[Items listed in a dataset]
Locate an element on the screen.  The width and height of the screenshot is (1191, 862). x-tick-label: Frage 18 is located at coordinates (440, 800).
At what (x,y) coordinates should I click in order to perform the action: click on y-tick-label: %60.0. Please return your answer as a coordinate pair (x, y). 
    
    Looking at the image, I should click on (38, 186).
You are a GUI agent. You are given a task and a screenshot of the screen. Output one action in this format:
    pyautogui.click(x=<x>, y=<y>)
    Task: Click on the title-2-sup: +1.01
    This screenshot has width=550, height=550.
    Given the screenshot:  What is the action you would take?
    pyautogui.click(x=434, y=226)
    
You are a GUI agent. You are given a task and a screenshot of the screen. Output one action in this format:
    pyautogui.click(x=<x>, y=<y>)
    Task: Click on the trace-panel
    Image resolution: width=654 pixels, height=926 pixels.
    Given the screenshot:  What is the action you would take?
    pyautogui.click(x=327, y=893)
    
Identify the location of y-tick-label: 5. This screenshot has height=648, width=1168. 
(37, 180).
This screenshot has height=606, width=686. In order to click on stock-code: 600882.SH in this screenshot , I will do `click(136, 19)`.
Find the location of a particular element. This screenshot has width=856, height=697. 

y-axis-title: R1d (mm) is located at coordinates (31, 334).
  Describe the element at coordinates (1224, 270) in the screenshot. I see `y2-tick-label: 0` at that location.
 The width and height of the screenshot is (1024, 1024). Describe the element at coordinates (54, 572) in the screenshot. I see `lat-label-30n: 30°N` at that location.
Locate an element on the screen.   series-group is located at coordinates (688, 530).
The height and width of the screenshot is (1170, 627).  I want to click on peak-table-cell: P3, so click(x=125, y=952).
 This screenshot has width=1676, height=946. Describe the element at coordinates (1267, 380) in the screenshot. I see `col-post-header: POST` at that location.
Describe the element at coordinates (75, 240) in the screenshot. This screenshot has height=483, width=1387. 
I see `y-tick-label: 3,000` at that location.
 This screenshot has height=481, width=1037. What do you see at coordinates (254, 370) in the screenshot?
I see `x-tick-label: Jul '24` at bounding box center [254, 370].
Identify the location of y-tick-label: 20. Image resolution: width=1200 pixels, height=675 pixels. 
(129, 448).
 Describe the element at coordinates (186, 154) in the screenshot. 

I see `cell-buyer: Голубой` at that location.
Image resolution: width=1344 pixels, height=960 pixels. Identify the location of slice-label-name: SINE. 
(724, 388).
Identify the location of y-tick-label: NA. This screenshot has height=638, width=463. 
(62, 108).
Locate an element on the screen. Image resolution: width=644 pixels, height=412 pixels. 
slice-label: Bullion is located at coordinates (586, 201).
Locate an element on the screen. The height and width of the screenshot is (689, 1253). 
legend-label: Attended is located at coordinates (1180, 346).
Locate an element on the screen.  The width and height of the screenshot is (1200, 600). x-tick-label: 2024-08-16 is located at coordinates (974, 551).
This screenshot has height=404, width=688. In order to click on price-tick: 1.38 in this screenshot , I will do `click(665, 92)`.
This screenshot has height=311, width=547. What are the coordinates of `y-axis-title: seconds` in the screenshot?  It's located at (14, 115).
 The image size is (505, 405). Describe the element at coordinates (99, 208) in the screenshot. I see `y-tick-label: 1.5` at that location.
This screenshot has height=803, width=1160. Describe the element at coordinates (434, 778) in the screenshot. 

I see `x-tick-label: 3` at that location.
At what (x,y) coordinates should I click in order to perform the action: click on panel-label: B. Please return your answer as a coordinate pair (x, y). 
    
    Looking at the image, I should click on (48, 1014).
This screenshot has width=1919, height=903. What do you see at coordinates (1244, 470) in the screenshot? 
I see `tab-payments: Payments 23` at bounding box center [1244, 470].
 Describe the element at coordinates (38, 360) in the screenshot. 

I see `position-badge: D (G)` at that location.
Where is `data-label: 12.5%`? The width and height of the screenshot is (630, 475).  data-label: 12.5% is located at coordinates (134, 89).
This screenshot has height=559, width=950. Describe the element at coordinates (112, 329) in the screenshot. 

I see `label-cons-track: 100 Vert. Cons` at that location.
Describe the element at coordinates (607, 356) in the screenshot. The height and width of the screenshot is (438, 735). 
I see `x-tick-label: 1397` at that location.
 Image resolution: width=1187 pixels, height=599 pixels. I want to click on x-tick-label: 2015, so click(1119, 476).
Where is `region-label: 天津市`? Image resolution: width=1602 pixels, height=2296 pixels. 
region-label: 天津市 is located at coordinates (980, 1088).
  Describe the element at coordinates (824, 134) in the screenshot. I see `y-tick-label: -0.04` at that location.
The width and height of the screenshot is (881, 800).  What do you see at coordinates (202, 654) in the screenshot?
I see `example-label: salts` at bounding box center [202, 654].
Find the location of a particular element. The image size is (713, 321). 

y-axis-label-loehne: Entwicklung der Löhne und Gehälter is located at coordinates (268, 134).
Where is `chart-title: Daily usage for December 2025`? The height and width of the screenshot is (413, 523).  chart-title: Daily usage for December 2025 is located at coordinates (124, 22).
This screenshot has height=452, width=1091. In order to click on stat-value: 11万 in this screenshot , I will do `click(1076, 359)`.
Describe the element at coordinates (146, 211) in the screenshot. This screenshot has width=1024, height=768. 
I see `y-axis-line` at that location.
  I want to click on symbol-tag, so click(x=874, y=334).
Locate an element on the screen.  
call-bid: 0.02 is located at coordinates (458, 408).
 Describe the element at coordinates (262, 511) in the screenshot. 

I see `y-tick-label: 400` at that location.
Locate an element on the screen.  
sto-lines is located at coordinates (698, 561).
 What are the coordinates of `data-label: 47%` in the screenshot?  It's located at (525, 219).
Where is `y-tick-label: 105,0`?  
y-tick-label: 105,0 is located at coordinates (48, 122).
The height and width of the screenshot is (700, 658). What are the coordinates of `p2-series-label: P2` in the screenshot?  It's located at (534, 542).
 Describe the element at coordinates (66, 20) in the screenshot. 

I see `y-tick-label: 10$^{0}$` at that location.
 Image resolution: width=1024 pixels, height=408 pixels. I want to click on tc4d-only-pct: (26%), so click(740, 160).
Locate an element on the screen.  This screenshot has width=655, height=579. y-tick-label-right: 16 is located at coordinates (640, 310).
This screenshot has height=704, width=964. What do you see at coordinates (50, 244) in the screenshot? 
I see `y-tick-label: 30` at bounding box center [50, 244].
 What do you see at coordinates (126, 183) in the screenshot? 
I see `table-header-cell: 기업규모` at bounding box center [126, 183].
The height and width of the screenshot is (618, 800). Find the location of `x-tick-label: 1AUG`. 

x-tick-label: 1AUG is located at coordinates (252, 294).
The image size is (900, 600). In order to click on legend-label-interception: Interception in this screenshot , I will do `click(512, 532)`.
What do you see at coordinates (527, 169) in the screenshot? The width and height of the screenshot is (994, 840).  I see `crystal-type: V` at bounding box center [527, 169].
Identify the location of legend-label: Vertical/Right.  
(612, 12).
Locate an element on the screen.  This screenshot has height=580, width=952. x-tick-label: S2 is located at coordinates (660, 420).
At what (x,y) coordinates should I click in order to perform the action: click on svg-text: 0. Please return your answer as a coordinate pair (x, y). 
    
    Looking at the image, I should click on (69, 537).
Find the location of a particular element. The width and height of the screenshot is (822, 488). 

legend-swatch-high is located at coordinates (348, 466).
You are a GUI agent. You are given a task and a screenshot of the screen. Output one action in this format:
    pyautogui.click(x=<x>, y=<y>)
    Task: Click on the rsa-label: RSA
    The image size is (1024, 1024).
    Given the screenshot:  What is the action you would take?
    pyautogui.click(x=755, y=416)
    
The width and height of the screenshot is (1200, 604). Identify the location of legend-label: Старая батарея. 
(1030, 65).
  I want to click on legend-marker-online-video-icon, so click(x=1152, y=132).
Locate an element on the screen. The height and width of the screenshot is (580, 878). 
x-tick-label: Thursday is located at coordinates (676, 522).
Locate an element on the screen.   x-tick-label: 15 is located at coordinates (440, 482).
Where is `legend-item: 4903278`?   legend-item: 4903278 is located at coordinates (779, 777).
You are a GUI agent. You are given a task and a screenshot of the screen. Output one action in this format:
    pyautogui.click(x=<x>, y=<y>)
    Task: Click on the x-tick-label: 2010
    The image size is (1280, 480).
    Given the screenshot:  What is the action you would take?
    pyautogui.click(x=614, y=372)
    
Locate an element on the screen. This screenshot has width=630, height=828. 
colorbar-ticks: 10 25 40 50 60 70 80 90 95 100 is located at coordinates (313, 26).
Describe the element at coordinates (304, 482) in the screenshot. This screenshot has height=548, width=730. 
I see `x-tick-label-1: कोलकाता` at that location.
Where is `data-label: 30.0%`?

WORK TO BE COMPLETED. Convert the records from the line containing "is (580, 878)." through the last line of the records, both included, into a numbered list, one line per item, leaving out blank lines.

ANSWER TO THIS EXERCISE.
1. Locate an element on the screen. The height and width of the screenshot is (580, 878). 
2. x-tick-label: Thursday is located at coordinates (676, 522).
3. Locate an element on the screen.   x-tick-label: 15 is located at coordinates (440, 482).
4. Where is `legend-item: 4903278`?   legend-item: 4903278 is located at coordinates (779, 777).
5. You are a GUI agent. You are given a task and a screenshot of the screen. Output one action in this format:
6.     pyautogui.click(x=<x>, y=<y>)
7.     Task: Click on the x-tick-label: 2010
8.     The image size is (1280, 480).
9.     Given the screenshot:  What is the action you would take?
10.     pyautogui.click(x=614, y=372)
11. Locate an element on the screen. This screenshot has width=630, height=828. 
12. colorbar-ticks: 10 25 40 50 60 70 80 90 95 100 is located at coordinates (313, 26).
13. Describe the element at coordinates (304, 482) in the screenshot. This screenshot has height=548, width=730. 
14. I see `x-tick-label-1: कोलकाता` at that location.
15. Where is `data-label: 30.0%`?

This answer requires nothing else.